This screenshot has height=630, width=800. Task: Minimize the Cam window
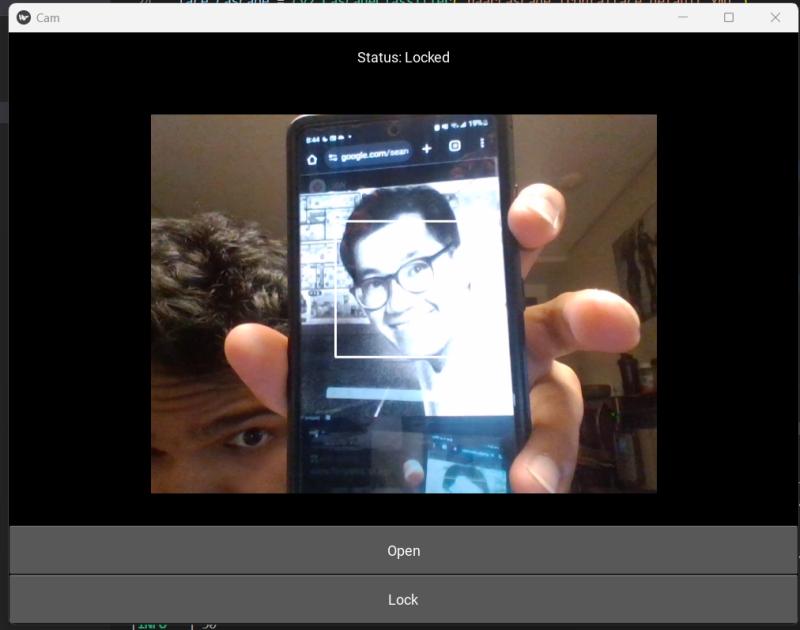[x=682, y=17]
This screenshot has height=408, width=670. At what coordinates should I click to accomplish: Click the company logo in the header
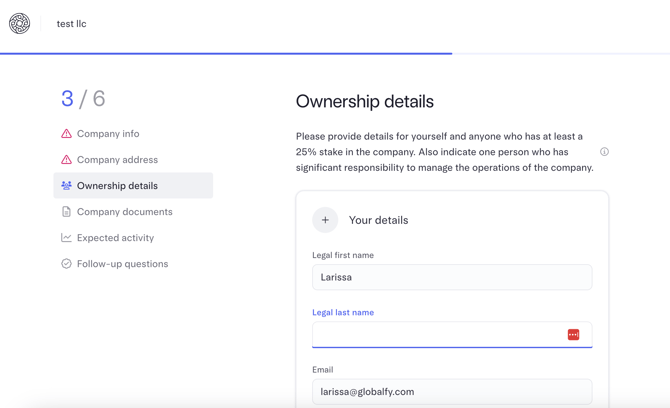click(x=20, y=24)
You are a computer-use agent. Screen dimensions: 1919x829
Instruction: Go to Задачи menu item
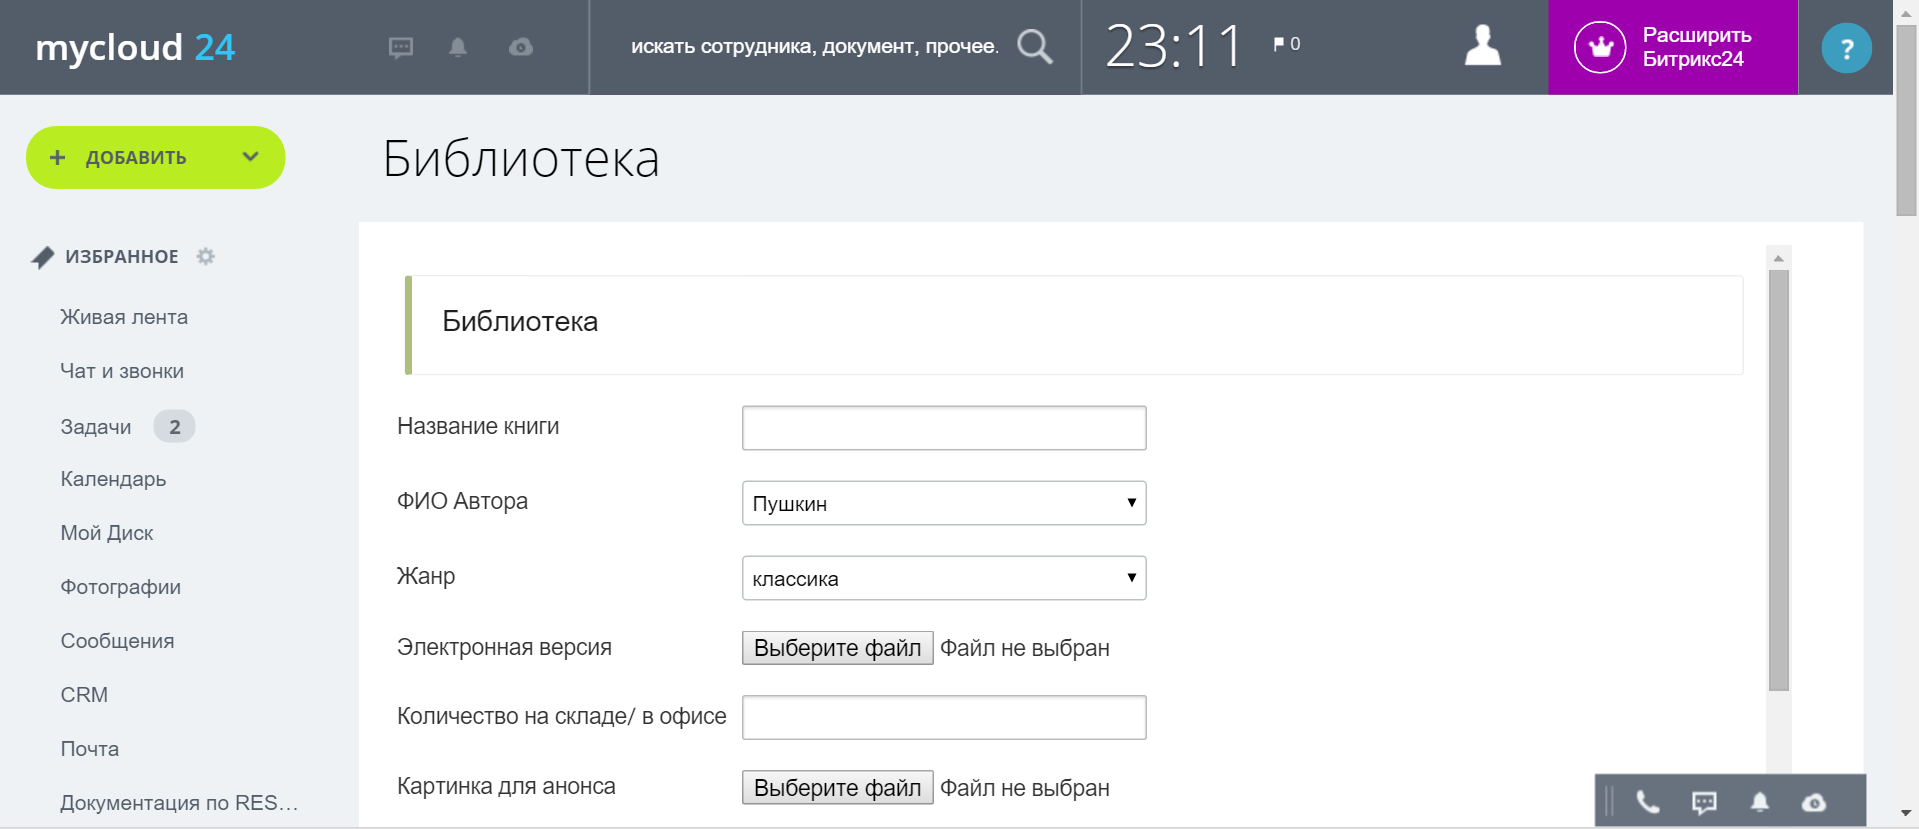point(96,427)
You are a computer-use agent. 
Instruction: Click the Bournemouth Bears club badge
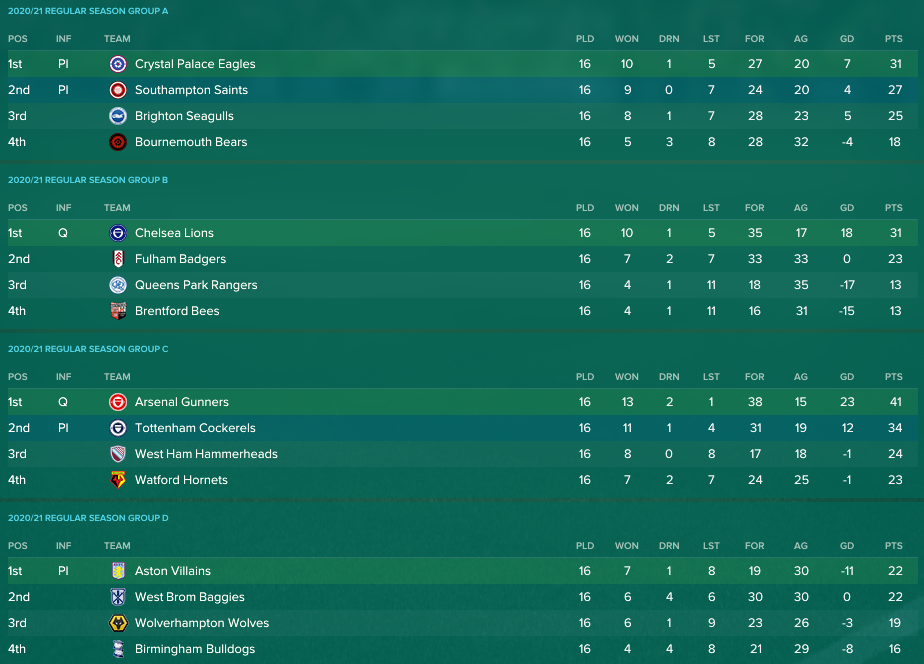pyautogui.click(x=118, y=141)
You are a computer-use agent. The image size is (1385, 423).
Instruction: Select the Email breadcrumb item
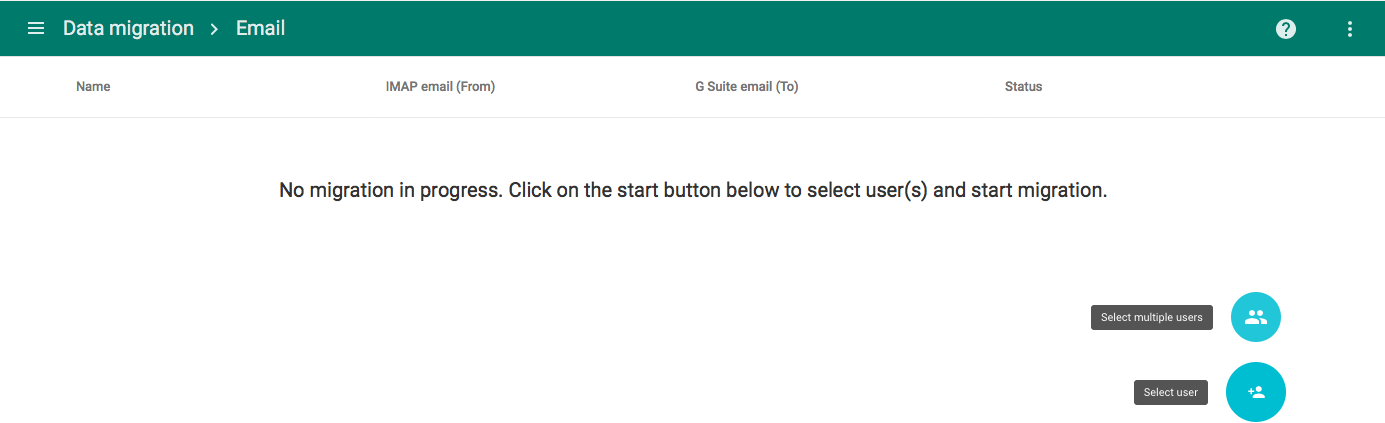point(261,28)
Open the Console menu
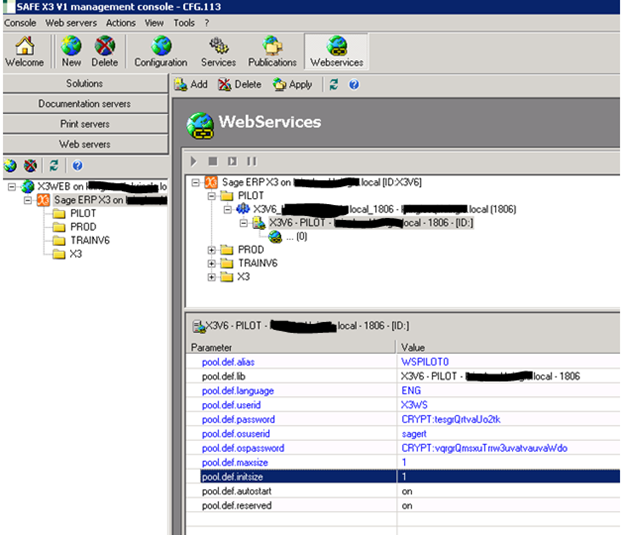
════════════════════
**EXERCISE DESCRIPTION:**
Determine how many lines in the listing above hold the string "computer", then write only the number.

**EXPECTED OUTPUT:**
3